WRITTEN TASK:
Write out the records below as a two-column CSV with the columns request and answer, one row per record, each value in its own quoted field and any line breaks replaced by spaces. Leave the pictures out.
start PROVIDED RECORDS
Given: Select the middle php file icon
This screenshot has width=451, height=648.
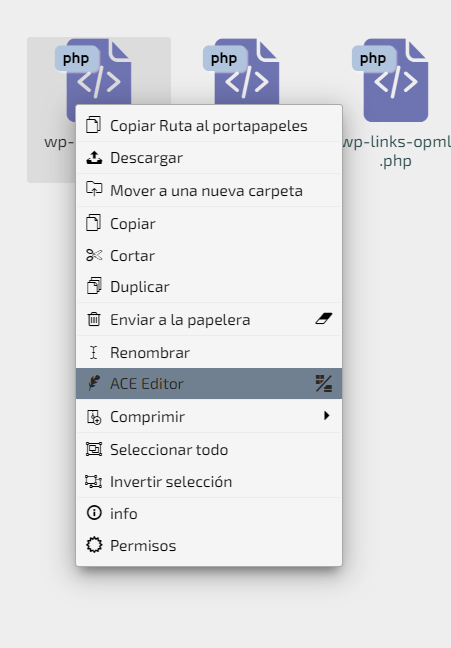Looking at the screenshot, I should pyautogui.click(x=247, y=71).
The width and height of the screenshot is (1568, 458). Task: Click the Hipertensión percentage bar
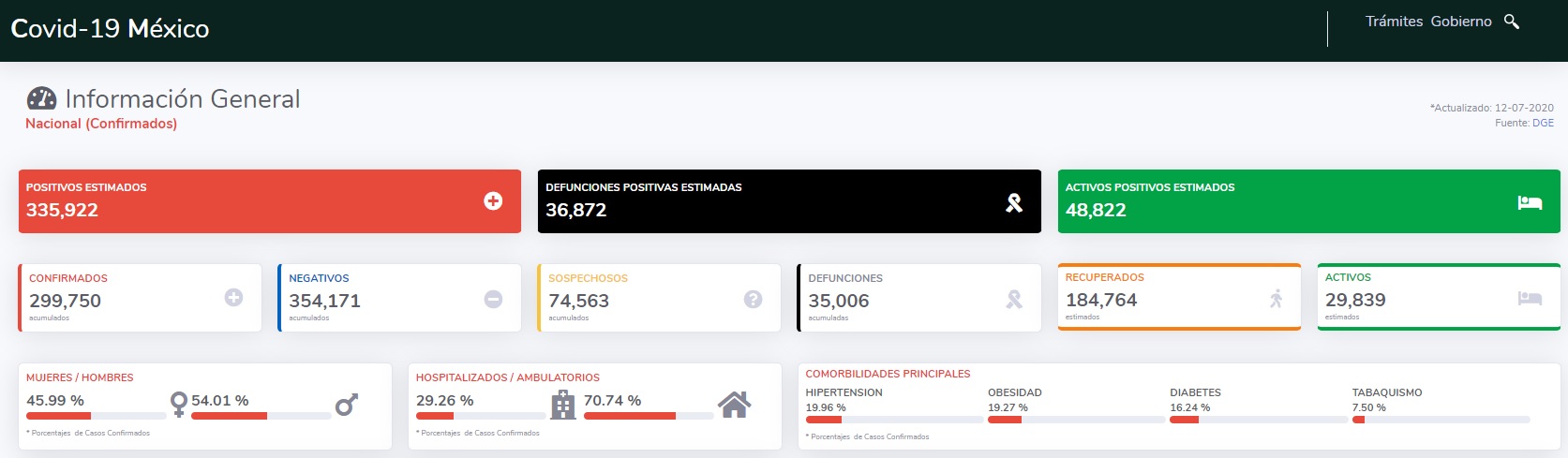point(894,420)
end PROVIDED RECORDS
RIGHT ANSWER:
request,answer
"Given: Select the middle php file icon This screenshot has width=451, height=648.","Looking at the screenshot, I should pyautogui.click(x=247, y=71)."
"The width and height of the screenshot is (1568, 458). Task: Click the Hipertensión percentage bar","point(894,420)"